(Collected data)

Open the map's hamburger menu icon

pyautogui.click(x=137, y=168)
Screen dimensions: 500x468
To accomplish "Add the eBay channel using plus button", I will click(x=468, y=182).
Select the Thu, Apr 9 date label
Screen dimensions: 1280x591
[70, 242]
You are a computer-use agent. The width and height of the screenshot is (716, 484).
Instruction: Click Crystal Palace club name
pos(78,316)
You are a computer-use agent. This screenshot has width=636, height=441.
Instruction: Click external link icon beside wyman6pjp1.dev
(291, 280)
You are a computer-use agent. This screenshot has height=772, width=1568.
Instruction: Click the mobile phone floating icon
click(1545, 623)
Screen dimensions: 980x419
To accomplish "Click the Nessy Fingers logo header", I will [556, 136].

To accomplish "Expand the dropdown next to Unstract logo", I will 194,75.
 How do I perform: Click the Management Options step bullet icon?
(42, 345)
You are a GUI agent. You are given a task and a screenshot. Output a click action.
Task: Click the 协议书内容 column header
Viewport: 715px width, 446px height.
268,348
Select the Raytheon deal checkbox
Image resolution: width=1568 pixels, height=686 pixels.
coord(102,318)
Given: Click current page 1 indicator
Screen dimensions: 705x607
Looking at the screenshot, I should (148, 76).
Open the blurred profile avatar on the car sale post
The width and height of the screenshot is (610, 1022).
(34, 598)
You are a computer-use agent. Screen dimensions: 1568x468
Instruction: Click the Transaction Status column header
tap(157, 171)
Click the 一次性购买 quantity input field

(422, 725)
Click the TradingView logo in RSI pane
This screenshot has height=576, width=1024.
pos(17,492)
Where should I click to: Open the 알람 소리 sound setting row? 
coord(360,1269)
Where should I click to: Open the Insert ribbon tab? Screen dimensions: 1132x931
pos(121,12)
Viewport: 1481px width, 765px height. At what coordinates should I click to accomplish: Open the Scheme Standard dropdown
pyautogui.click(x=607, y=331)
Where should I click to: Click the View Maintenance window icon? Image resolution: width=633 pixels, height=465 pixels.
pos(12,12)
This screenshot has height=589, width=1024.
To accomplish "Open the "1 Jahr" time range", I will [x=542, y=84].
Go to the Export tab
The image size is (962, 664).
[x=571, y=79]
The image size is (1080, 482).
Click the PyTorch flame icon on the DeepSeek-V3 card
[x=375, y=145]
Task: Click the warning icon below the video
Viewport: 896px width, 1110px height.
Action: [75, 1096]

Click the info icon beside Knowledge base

**WORK TO BE COMPLETED:**
Would you transcribe all of the data, keeping each line exact?

**TASK OUTPUT:**
Open the map's hamburger menu icon

pyautogui.click(x=137, y=168)
Screen dimensions: 500x468
To accomplish "Add the eBay channel using plus button", I will click(x=468, y=182).
Select the Thu, Apr 9 date label
Screen dimensions: 1280x591
[70, 242]
You are a computer-use agent. The width and height of the screenshot is (716, 484).
Instruction: Click Crystal Palace club name
pos(78,316)
You are a computer-use agent. This screenshot has width=636, height=441.
Instruction: Click external link icon beside wyman6pjp1.dev
(291, 280)
You are a computer-use agent. This screenshot has height=772, width=1568.
Instruction: Click the mobile phone floating icon
click(1545, 623)
Screen dimensions: 980x419
To accomplish "Click the Nessy Fingers logo header", I will [556, 136].

To accomplish "Expand the dropdown next to Unstract logo", I will 194,75.
 How do I perform: Click the Management Options step bullet icon?
(42, 345)
You are a GUI agent. You are given a task and a screenshot. Output a click action.
Task: Click the 协议书内容 column header
Viewport: 715px width, 446px height.
268,348
Select the Raytheon deal checkbox
Image resolution: width=1568 pixels, height=686 pixels.
coord(102,318)
Given: Click current page 1 indicator
Screen dimensions: 705x607
Looking at the screenshot, I should (148, 76).
Open the blurred profile avatar on the car sale post
The width and height of the screenshot is (610, 1022).
(34, 598)
You are a computer-use agent. Screen dimensions: 1568x468
Instruction: Click the Transaction Status column header
tap(157, 171)
Click the 一次性购买 quantity input field

(422, 725)
Click the TradingView logo in RSI pane
This screenshot has height=576, width=1024.
pos(17,492)
Where should I click to: Open the 알람 소리 sound setting row? 
coord(360,1269)
Where should I click to: Open the Insert ribbon tab? Screen dimensions: 1132x931
pos(121,12)
Viewport: 1481px width, 765px height. At what coordinates should I click to accomplish: Open the Scheme Standard dropdown
pyautogui.click(x=607, y=331)
Where should I click to: Click the View Maintenance window icon? Image resolution: width=633 pixels, height=465 pixels.
pos(12,12)
This screenshot has height=589, width=1024.
To accomplish "Open the "1 Jahr" time range", I will [x=542, y=84].
Go to the Export tab
The image size is (962, 664).
[x=571, y=79]
The image size is (1080, 482).
Click the PyTorch flame icon on the DeepSeek-V3 card
[x=375, y=145]
Task: Click the warning icon below the video
Viewport: 896px width, 1110px height.
Action: [75, 1096]

Click the info icon beside Knowledge base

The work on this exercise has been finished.